CRISPR Technology in the Treatment of Sickle Cell Disease

CRISPR Technology in the Treatment of Sickle Cell Disease

CRISPR-Cas9 is a molecular tool used to edit genes; therefore, it can be applied to address health issues like sickle cell disease, an example noted in Andrea M. Henle’s video, How CRISPR Lets You Edit DNA (TED-Ed, 2019). Sickle cell disease (SCD) is a genetically inherited disease that occurs due to a malformation in the hemoglobin protein structure. Human hemoglobin has four globular subunits, with the β-globin protein (HbB) being the most common in adults. In SCD, the HbB gene undergoes a single mutation in chromosome 11, where valine substitutes glutamic acid in the sixth codon (Demirci et al., 2019). The mutated HbB gene produces hemoglobin S (HbS), a malformed form of hemoglobin that has binding sites for other HbS proteins. This allows for the polymerization of the hemoglobin molecules, which conglomerate when deoxygenated, thereby creating sickle-shaped RBCs. Notably, this sickle shape makes it challenging for red blood cells to transport oxygen. Ultimately, this malformation results in adverse clinical implications such as chronic anemia, organ failure, and early death (Demirci et al., 2019).

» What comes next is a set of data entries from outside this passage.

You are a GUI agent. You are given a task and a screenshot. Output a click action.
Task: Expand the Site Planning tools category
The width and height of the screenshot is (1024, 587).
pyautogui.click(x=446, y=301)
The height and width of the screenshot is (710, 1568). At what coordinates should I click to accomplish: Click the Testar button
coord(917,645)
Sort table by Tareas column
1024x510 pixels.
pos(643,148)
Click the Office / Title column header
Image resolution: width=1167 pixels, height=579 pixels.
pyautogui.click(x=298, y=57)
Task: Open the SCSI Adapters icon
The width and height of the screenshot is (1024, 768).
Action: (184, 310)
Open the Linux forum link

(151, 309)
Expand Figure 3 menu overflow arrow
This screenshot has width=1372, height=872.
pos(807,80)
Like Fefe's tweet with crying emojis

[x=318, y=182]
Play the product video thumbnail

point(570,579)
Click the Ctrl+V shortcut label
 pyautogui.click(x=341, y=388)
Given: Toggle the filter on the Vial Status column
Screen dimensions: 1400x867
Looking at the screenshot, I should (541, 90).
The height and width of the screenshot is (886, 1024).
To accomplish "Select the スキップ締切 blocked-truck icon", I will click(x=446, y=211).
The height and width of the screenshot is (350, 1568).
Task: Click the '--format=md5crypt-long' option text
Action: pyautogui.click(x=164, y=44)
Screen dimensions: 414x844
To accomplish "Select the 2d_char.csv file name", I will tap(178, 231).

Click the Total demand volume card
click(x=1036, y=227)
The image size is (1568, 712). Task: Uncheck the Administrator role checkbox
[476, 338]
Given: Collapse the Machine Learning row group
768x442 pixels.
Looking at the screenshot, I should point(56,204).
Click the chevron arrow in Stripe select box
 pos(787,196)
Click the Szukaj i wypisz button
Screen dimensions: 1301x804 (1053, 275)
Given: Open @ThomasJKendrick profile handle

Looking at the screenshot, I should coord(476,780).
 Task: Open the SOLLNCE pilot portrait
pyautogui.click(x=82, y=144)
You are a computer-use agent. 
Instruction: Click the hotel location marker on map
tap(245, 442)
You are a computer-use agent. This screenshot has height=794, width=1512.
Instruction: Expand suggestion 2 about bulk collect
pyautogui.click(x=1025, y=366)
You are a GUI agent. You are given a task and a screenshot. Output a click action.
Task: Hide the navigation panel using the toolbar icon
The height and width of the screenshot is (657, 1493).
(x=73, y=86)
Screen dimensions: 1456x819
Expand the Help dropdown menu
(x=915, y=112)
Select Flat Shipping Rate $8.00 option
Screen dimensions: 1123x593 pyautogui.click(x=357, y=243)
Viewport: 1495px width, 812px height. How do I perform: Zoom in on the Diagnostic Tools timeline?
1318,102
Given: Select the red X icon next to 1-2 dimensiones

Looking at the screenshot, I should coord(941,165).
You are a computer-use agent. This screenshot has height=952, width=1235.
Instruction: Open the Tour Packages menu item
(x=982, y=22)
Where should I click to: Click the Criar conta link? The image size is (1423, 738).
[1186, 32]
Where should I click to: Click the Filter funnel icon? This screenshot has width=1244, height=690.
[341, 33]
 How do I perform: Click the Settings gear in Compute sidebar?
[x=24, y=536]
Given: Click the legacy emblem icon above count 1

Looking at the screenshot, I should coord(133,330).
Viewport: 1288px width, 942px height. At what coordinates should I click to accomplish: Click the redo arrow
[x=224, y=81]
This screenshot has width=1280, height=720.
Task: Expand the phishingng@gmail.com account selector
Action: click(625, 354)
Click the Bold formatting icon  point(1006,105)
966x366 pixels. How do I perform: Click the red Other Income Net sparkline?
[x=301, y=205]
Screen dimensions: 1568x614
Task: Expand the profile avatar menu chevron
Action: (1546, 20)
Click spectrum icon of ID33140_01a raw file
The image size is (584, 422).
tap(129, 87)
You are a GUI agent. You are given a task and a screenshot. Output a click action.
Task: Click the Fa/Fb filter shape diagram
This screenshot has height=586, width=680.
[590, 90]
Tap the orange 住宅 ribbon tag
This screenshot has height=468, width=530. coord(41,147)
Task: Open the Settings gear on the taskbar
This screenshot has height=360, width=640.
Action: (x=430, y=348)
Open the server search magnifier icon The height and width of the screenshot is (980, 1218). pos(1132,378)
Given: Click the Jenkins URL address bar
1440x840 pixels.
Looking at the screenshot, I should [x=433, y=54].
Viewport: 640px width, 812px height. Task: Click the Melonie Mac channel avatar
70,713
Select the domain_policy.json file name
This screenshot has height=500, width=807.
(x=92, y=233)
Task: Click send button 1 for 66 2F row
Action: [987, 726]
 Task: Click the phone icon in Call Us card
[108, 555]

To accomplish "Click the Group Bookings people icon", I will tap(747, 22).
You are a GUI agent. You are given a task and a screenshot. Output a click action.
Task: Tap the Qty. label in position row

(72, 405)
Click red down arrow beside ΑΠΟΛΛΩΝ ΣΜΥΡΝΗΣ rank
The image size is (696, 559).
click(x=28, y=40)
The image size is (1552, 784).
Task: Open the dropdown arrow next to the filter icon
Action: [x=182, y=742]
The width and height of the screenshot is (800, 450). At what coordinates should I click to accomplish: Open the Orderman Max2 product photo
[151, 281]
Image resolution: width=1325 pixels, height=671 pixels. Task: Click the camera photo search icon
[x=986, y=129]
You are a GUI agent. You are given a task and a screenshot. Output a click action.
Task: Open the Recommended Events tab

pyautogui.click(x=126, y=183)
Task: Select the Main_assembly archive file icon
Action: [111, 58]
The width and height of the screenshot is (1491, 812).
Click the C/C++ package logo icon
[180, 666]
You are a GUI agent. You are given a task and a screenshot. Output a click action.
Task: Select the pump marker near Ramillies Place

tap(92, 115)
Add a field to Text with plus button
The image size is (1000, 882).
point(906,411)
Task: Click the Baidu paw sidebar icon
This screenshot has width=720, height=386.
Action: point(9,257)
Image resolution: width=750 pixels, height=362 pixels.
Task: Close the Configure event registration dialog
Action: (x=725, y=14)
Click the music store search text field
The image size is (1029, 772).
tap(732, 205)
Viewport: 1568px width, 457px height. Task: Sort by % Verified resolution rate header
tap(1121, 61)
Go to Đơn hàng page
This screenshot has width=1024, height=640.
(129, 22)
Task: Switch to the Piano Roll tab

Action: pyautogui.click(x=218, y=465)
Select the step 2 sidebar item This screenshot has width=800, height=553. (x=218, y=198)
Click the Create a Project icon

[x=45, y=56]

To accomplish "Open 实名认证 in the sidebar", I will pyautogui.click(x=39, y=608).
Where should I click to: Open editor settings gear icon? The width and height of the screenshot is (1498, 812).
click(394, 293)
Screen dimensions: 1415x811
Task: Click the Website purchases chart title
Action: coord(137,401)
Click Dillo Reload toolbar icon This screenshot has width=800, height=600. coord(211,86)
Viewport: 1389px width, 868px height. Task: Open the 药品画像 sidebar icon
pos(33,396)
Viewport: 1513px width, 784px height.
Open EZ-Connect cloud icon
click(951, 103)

During fetal development and in infancy, the predominant globin is the fetal hemoglobin (HbF), which later switches to HbB. Remarkably, since SCD results from a mutation to the HbB gene, newborns do not show complications of SCD, as HbF makes up the majority of their hemoglobin. Accordingly, one approach of CRISPR technology in treating sickle cell disease is HbF induction, where gene editing is targeted to create a hereditary persistence of fetal hemoglobin (HPFH) genotype to increase the expression of HbF (Rheney, 2023). As such, Rheney (2023) notes that researchers at the University of California applied CRISPR-Cas9 to delete 13kb of the β-globin locus in SCD patients. Subsequently, this deletion yields an HPFH-like phenotype in SCD patients, resulting in increased HbF levels in red blood cells and ameliorated sickling.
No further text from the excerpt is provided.